Gram negative bacteria such as E.coli are of particular concern because they are protected by an outer shell

This evolutionary arms race is accelerating, driven by overuse and misuse of antibiotics in both human and animal health.

In 2021 alone, 7.7 million people died from bacterial infections, with drug resistance thought to have contributed to more than half of the deaths and directly caused over 1 million.

These figures are a grim reminder of the scale of the problem and the urgent need for action.

Gram-negative bacteria such as E. coli are of particular concern because they are protected by an outer shell.

This biological shield makes them highly resistant to many antibiotics, turning once-treatable infections into life-threatening conditions.

By 2050, it’s estimated that 10 million people will die every year as a result of resistant infections.

This projection is not a distant prediction—it is a warning of what could become a global catastrophe if current trends continue unchecked.

The report raises serious concerns about drug-resistant fungal infections—previously described by the WHO as a ‘serious threat to humanity’—and bacteria protected by an outer shell like E. coli, which can cause very serious infections often resulting in sepsis, blood clotting disorders, organ failure, and even death.

Dr Hutin added that 40 per cent of E. coli are now resistant to the first line of treatment for such infections.

This resistance is not just a medical challenge; it is a public health emergency that demands immediate and coordinated global action.
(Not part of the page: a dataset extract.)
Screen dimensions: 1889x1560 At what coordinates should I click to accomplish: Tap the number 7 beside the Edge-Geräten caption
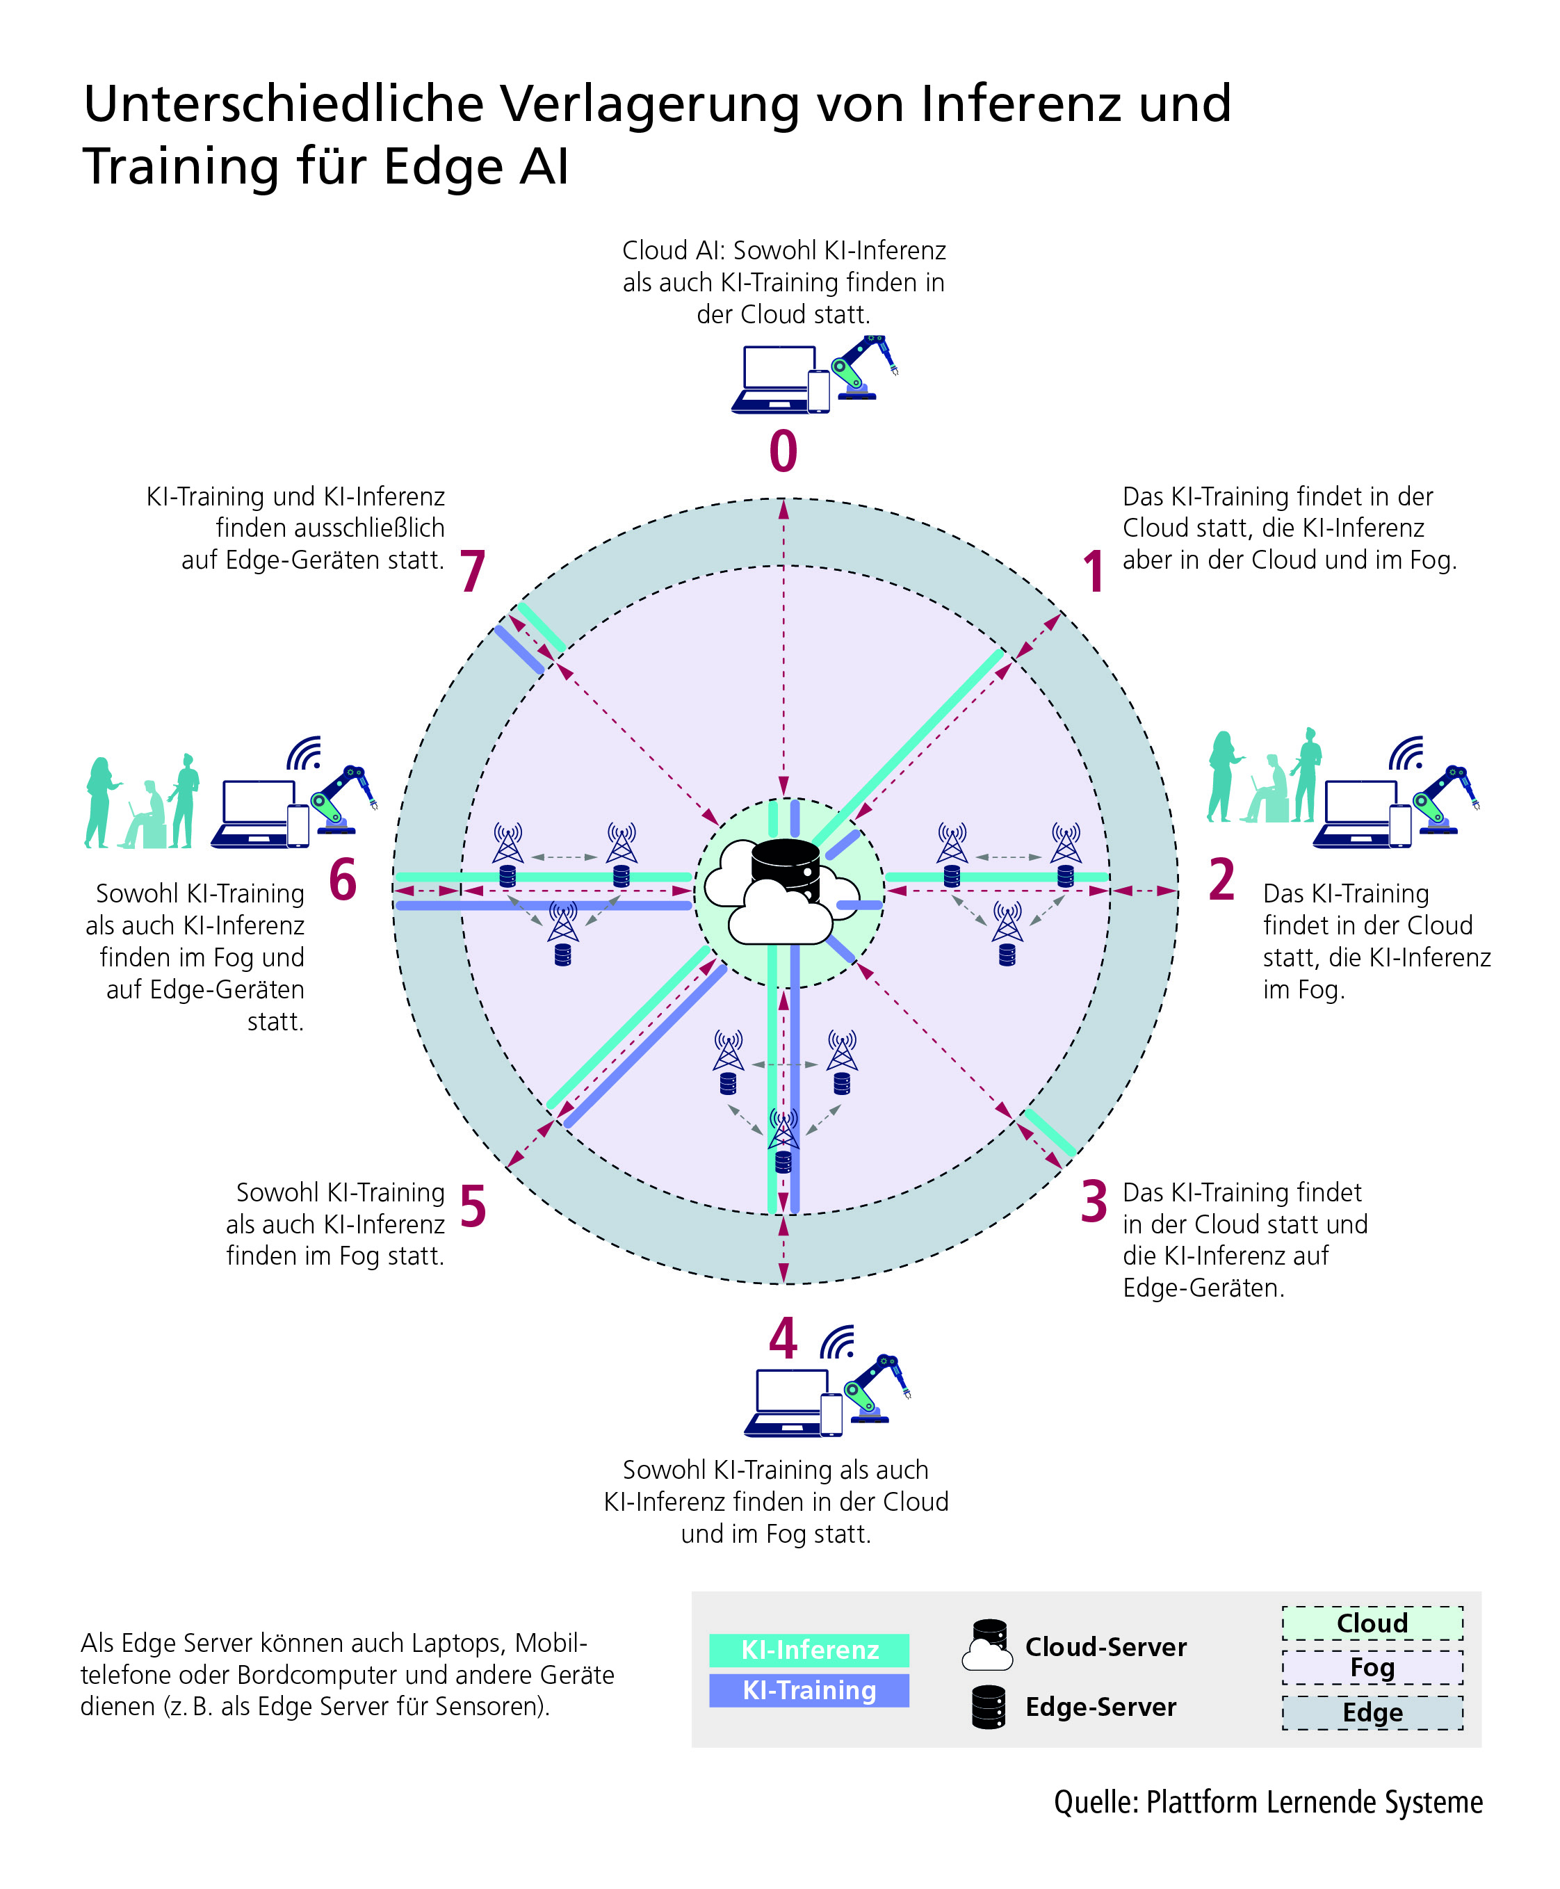(473, 571)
Fungal infections are also a particular concern, as well as gram-negative bacteria like salmonella, because it has become increasingly difficult to develop new anti-fungal medicines—because the cells are remarkably similar to human cells.

As such, only four new antifungal drugs have been approved by regulatory authorities in the last ten years.

This lack of innovation is a direct result of the high costs and long timelines required for drug development, compounded by the limited financial incentives for pharmaceutical companies to invest in this area.

Dr Hutin told The Guardian: ‘These antibiotics are critical for treating severe infections and their growing ineffectiveness is narrowing the treatment options.’ Dr Manica Balasegaram, from the Global Antibiotic Research and Development Partnership, echoed his concerns, adding to the report that AMR has reached a ‘critical tipping point.’ ‘The most difficult-to-treat gram-negative infections are now beginning to outpace antibiotic development, either because the right antibiotics are not reaching the people who need them, or because they are not being developed in the first place.’
Four types of fungi were included in the World Health Organization’s critical priority group: Aspergillus fumigatus, Candida albicans, Cryptococcus neoformans, and Candida Auris.

These pathogens are not only resistant to current treatments but also capable of causing severe and often fatal infections in immunocompromised individuals. ‘It’s not enough to develop new antibiotics, they have to be the right ones, those that target infections that have the greatest public health impact,’ Balasegaram emphasized. ‘We are failing to replace the antibiotics that are being lost to resistance, and this latest report shows that the consequences of that are now finally beginning to be felt.’
The experts added that developing new antibiotics is not enough, suggesting that there needs to be a better global effort to prevent infection through cleaner water, better sanitation and hygiene, and vaccination to ‘avoid the tipping point.’ This call to action is a plea for a paradigm shift in how the world approaches public health.

It is not just about finding new drugs but about creating an environment where infections are less likely to occur in the first place.

Only through such a holistic approach can the world hope to contain the growing threat of antibiotic resistance and protect the health of future generations.